Reliable gene regulatory network training data, Giorgi explained, comes from large, high-quality datasets, which are not available in the single-cell context due to technological limitations and the dropout effect, wherein a given gene is observed at a moderate expression level in one cell but is not detected in another cell of the same type from the same sample, causing underestimation of its gene expression level and overestimation of variation in the data which may generate false positive results.
Gopinath agreed that the high proportion of zero values in single-cell datasets is not so much a bias as it is a characteristic of those datasets. However, he said that the company's primary aim in using those datasets was to demonstrate that it could successfully apply the architecture of its in-painting method to a biological setting.
"This proof of concept was crucial for laying the groundwork for more advanced applications," Gopinath said. "By testing on data with high proportions of zeros, we can identify areas where our model needs improvement to better handle the unique characteristics of single-cell data."
One of the more advanced applications that Biostate is exploring is transfer learning, in which information gained through experiments in one model organism can be directly applied to another.
The company has another proof-of-concept paper on this topic stored on BioRxiv while awaiting peer review.
"Our ultimate aim is to develop methods that can work effectively with inherently sparse data, and various data sources [such as] cells, tissues, [and] species, while also leveraging the architecture's capabilities for transfer learning and cross-species predictions," Gopinath said. "These approaches have the potential to uncover biological insights that might be missed by methods that struggle with the characteristics of a single data source or are limited to single-species analyses."
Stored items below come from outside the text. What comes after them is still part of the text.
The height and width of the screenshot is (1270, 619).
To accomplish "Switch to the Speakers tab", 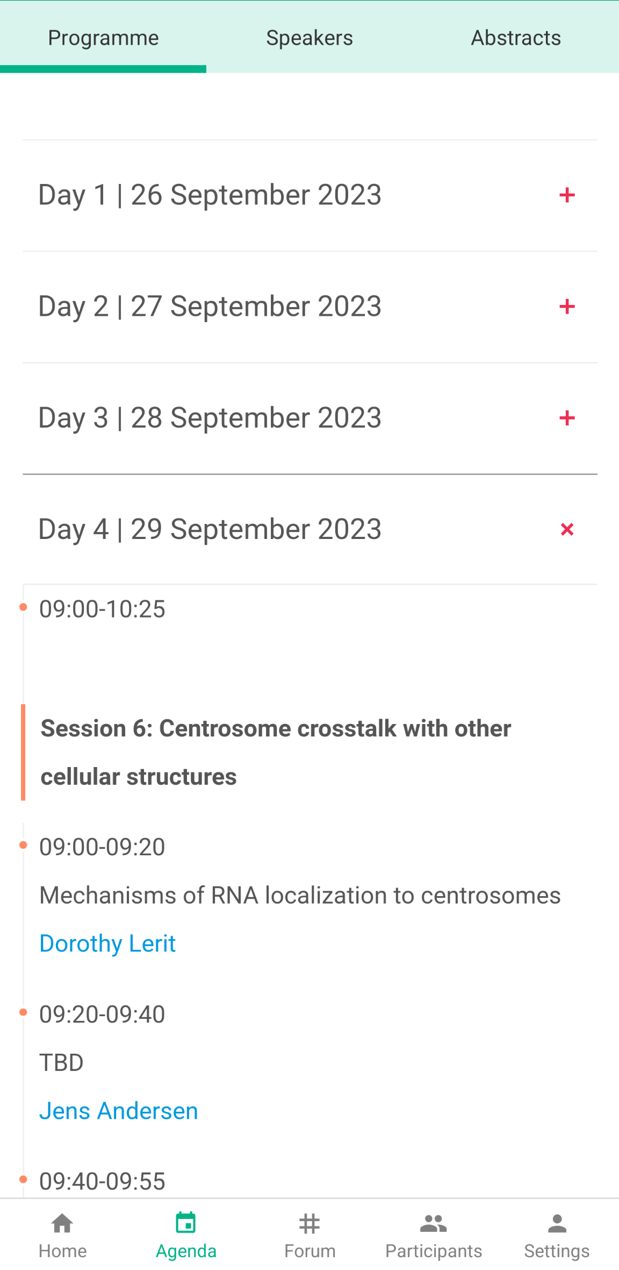I will pyautogui.click(x=310, y=38).
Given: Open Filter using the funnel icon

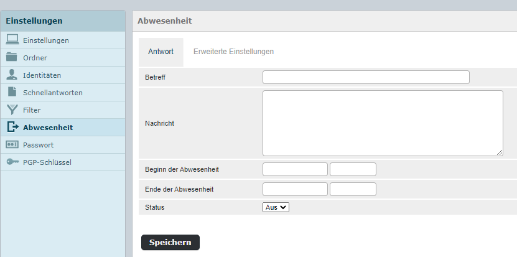Looking at the screenshot, I should click(12, 110).

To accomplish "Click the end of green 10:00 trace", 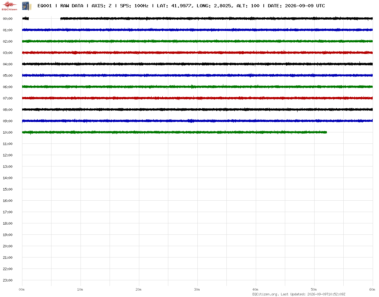I will pyautogui.click(x=326, y=132).
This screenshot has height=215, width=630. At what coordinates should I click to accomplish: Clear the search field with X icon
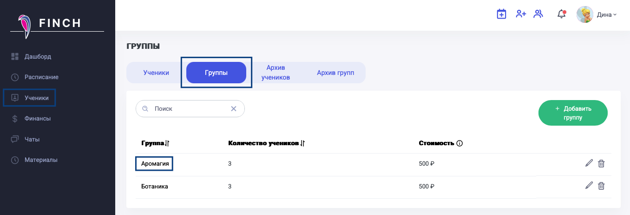[x=234, y=108]
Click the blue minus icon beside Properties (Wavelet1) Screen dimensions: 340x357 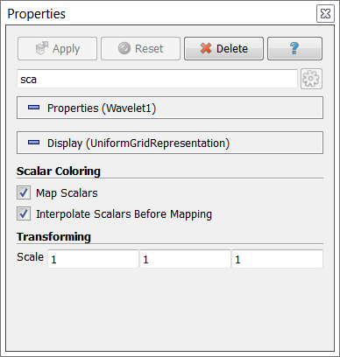pos(33,108)
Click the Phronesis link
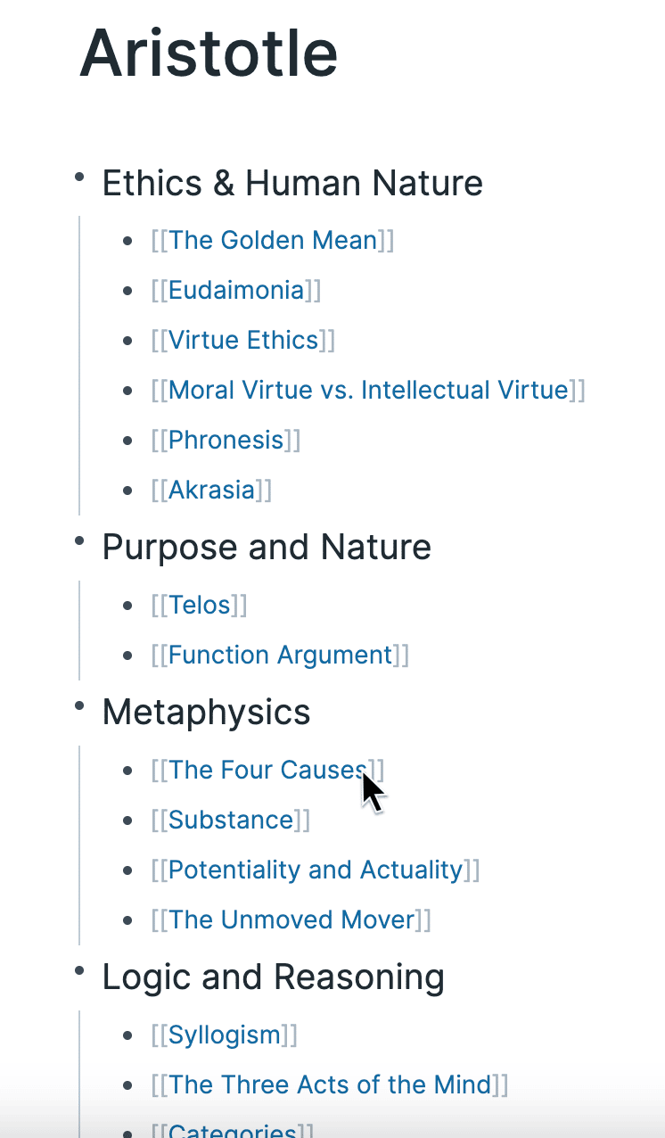The width and height of the screenshot is (665, 1138). pyautogui.click(x=226, y=440)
Zhang said that while Biostate continues to work on proving the reliability of its core transcriptomic methodology, the company has also bolstered its portfolio by recently licensing intellectual property from the California Institute of Technology related to developing scalable methods for omics beyond RNA, including DNA methylation and proteomics.
Zhang said that labs at Stanford University and Harvard University have been using Biostate's tools as part of an early-access program. The company has also been exploring collaborations with organizations in the rare disease space, including potential work with the GUARDIAN study to apply its RNA-seq technology to rare disease screening for newborn infants.
GUARDIAN (Genomic Uniform-screening Against Rare Diseases in All Newborns) is a partnership between Columbia University Irving Medical Center, NewYork-Presbyterian, the New York State Department of Health, Sema4, and Illumina to explore the utility of whole-genome sequencing for screening newborns for rare diseases.
With pharmaceutical clients, the company aims to leverage its wealth of RNA-seq data and proprietary AI tools to more rationally select patients for clinical trials by matching drugs to the patients most likely to respond, based on their transcriptome profiles.
Gopinath said that Biostate's computational methods already allow it to predict drug response in preclinical models, and the company is also collecting transcriptomic data specific to organs, in order to evaluate organ-specific drug effects.
"[Getting] as much information on every single one of these biological systems as possible is, I think, very helpful to society as a whole, in terms of accelerating the development of new drugs," Zhang said.